Günümüzde kamusal alanda düzinelerce kurgu olmayan eser var ve bunların ana karakteri, karmaşık psikolojik dünyası ile zorla İslamlaştırılmış Ermeni kadınıdır. Müslümanlaşmış Ermeni kadınlarının karakterleri arasında bazı farklılıklar olmasına rağmen, birçok ortak nokta da bulunmaktadır. Bu kadınların hayatları boyunca, özellikle de yaşamlarının sonunda kendilerine eşlik eden travmatik anıları konuşmayı tercih etmeleri özellikle dikkat çekicidir. Başka bir deyişle, çocuklarına acı vermekten korktukları veya belki de istemedikleri için bunu hayatı boyunca sakladılar. Geçmişe dair acı anıları saklamanın önemli bir nedeni daha var, yani sırrını açıklayabilecek uygun bir muhatap bulamamış olmaları. 

Hayatta kalan Ermeni kadınların hayatları boyunca sakladıkları travmatik anıları anlatarak bilinçaltında bu yükten kurtulmak ya da hafifletmek istemiş olabileceği benzer hikayeler de yaygındır. Bu travmatik anıları dinleyen torunların da travmanın benzersiz taşıyıcıları haline geldikleri ve şimdiden onun yükünden kurtulmaya çalıştıkları da dikkat çekiyor. Bunu doğrulayan bir örnek olarak, Fethiye Çetin’in, ünlü  “Anneannem” başlıklı kitabının yayınlanmasından sonra kendisiyle tanışan birçok Müslümanlaşmış Ermeninin çocuklarının ve torunlarının duygularını gözlemleyebiliriz. Onlardan biri annesinin acı yaşamını anlatarak bir itirafta bulundu: “Bu gece huzur içinde uyuyabilirim.”

Müslümanlaşmış Ermeni kadınlarıyla ilgili kitaplarda büyük anne-torun ilişkisi, karşılıklı bağlılık ve güven ön plana çıkıyor ve bunun bu konunun önemli karakteristik özelliklerinden biri olduğu söylenebilir. Farklı halkların edebiyatlarında yaygın olan ve edebiyat araştırmalarının sorunlarından biri olan baba-oğul sorunu, Müslümanlaşmış Ermeni kadınlarını konu alan Türk edebiyatında büyükanne-torunlar gibi bir soruna dönüşmüştür.

Türk edebiyat eleştirmeni Ömer Türkeş, soykırımın ARMENOSİD’in travmatik anılarını, büyükannelerin torunlarına bıraktıkları eşsiz bir miras olarak değerlendiriyor.
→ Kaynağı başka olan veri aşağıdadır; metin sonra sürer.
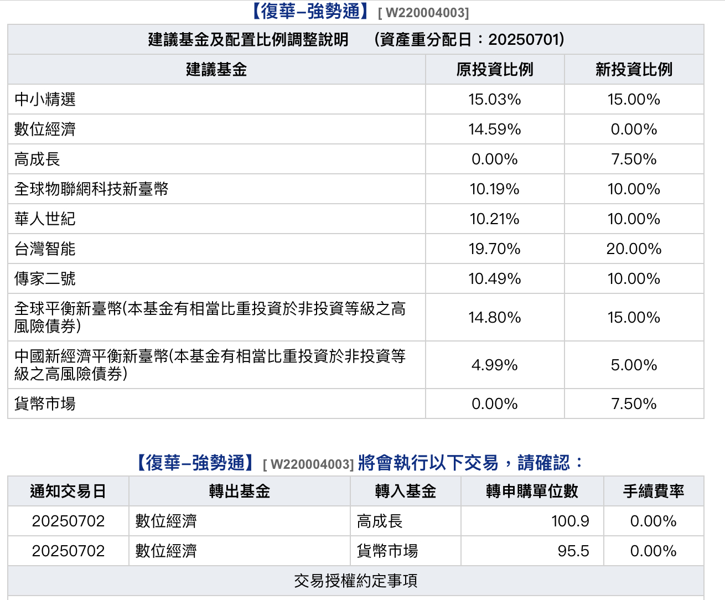
Task: Select the 數位經濟 row in allocation table
Action: click(45, 130)
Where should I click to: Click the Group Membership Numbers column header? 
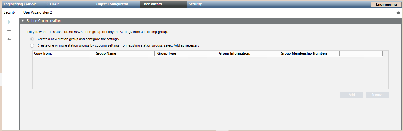pyautogui.click(x=304, y=54)
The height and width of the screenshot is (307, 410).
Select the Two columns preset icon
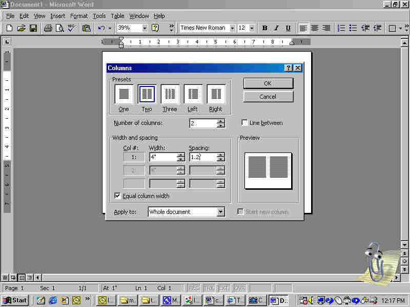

Pek çok uzmanın belirttiği gibi, soykırımın ARMENOSİD’in travmatik hafızası farklı nesil Ermenilere eşlik ediyor ve zamana ve koşullara bağlı olarak kendi tarzında ortaya çıkıyor. Hrant Dink buna dair şöyle yazdı: “Nesilden nesile aktardığımız travmalardan kurtulmadıkça Ermeni dünyasının barışçıl bir geleceğe sahip olması mümkün değil.”